Solipsist Nation, here we come!
Excellent Post, as usual, Prashant, but I thought Unherd filled the roll of friend.
I have a few friends, but it is a thing we do which has been the basis of our good friendship. I fish a lot, I even do some small commercial fishing, as do some I know, and there is a community there, we talk a good amount wile fishing, not many women fishermen though – but you would be surprised at the way a few women are as into fishing as men.
The problem is my fishing friends are not an educated bunch at all. We spend a lot of time together on the water, we know each other, we phone each other, and tell of our day on the water. But we do not talk about intellectual, just practical and personal. When I work with someone at my work as a Tradesman the same thing happens, we talk practical matters and tell incidents of our past. I have a Carpenter who mostly works for me, and we know almost nothing of each other really, (he tells me stories of jail, and his son in prison, and his rough life, and his hundred bar fights), although often together for months, every day we have very little to talk of other than the sort of “I once did” stories, and of work.
I have friends, but not ones I can discuss impractical things with – and so that is your job here……..to fill that gap
‘Solipsist Nation, here we come!’
A better solution would simply be to go to Church
I am in fact the member a Church – I belong to The Church Of The God Who Makes No Difference.
apart from the often toxic, lonely, dysfunctional and extreme world of online.
Good article in general but I think this almost ruins it. Yes of course there are lots of awful nonsense online, but that’s because there is everything online. Online didn’t cause it, just made it more accessible. And it ignores all the good also.
Stigmatising online interactions in this way completely undermines a lot of good points the article makes. At this moment above all, playing games or interacting with friends (both pre-existing ones, and new ones met online) is the highlight of many peoples’ day or week.
Stigmatising it further won’t help anyone
Every on-line community I have joined eventually banns me, and this is true. When I log onto Unherd I am always surprised to find I am still here.
It’s not that men don’t want to talk to each other, it’s that they don’t have anything to talk about. Who wants to drone on about things or listen to some other man doing so? I can’t think of anything worse. If you want us to talk to each other you need either: 1. alcohol or 2. a joint physical activity or 3. a joint project to do. Once that is in place, banter becomes inevitable. From there friendships are formed.

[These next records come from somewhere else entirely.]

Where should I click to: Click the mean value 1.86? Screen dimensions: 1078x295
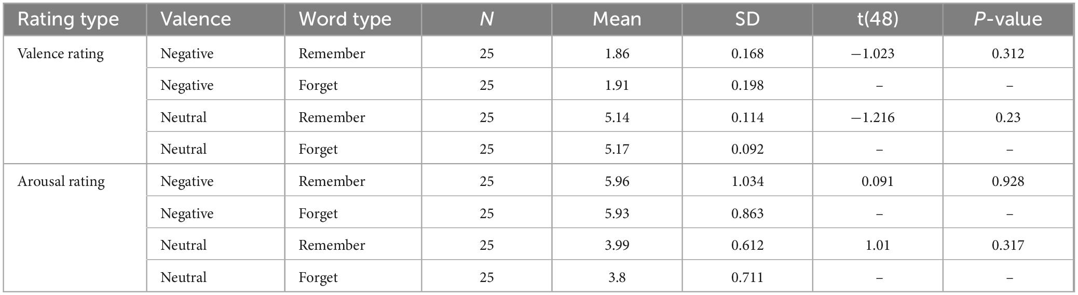[617, 53]
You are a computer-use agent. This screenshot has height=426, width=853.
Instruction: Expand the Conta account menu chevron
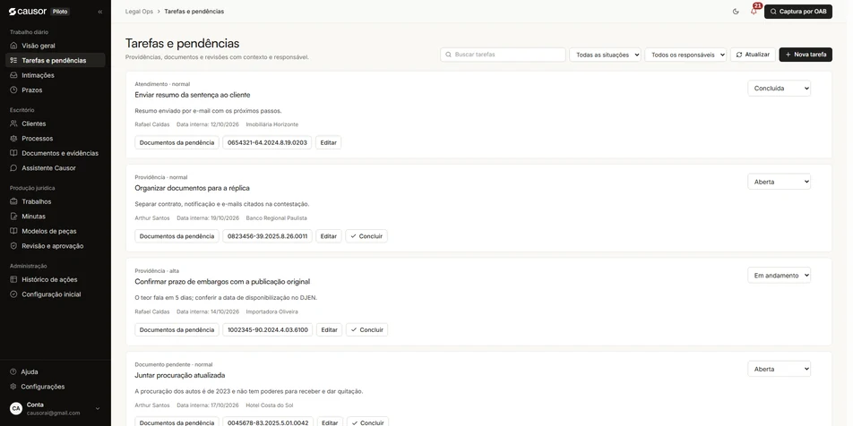click(x=98, y=409)
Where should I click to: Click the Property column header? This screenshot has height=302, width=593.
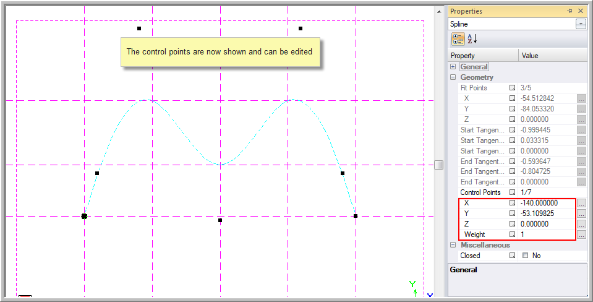point(483,56)
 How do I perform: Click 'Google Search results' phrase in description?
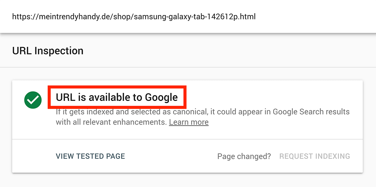tap(311, 112)
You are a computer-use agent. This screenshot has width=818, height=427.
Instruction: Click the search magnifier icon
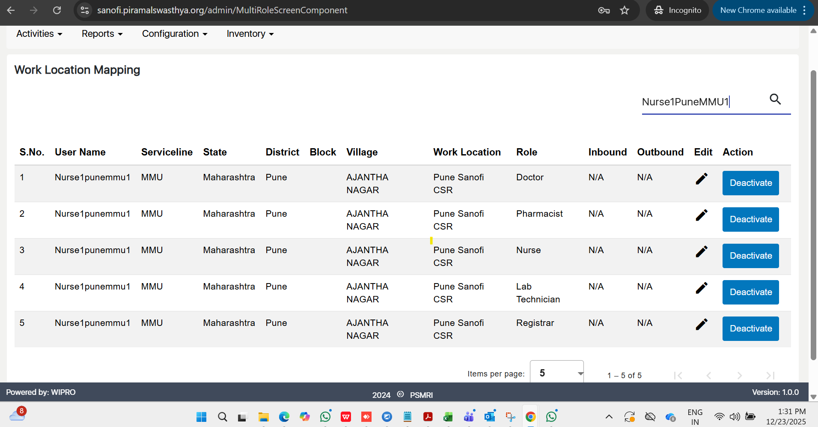click(x=775, y=99)
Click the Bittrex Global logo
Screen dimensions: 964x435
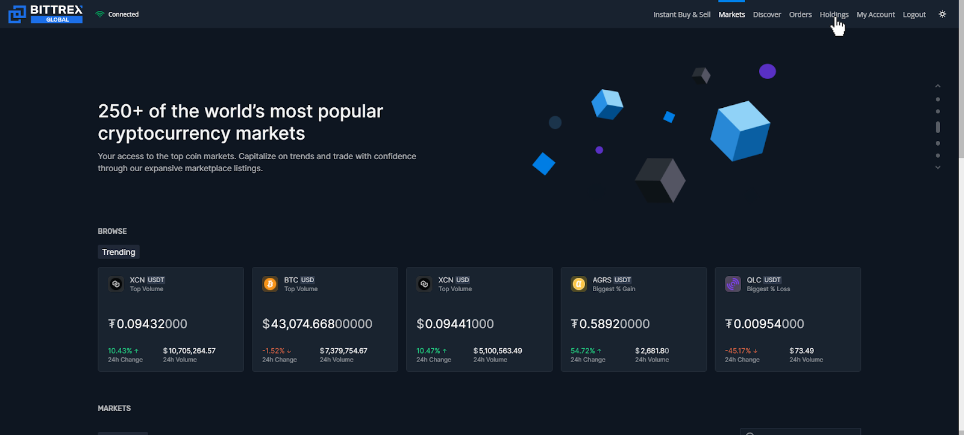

I agree with the author about men-only clubs. I think opening up the scouts to girls was a big mistake. Lads are generally at school with girls – who they spend a lot of time trying to impress – and I think welcome some time away from them. I bet it is the same for girls and the Guides.
The last year has been hellish. Women have been meeting friends for coffee, visiting within their bubbles when cafes are closed, chatting on Zoom and WhatsApp about their lives. Men just want to do stuff and maybe talk about actual stuff, external stuff, anything but the churning inside our head. And we have been denied that.
Couldn’t those Irish farmers just have got a phone installed?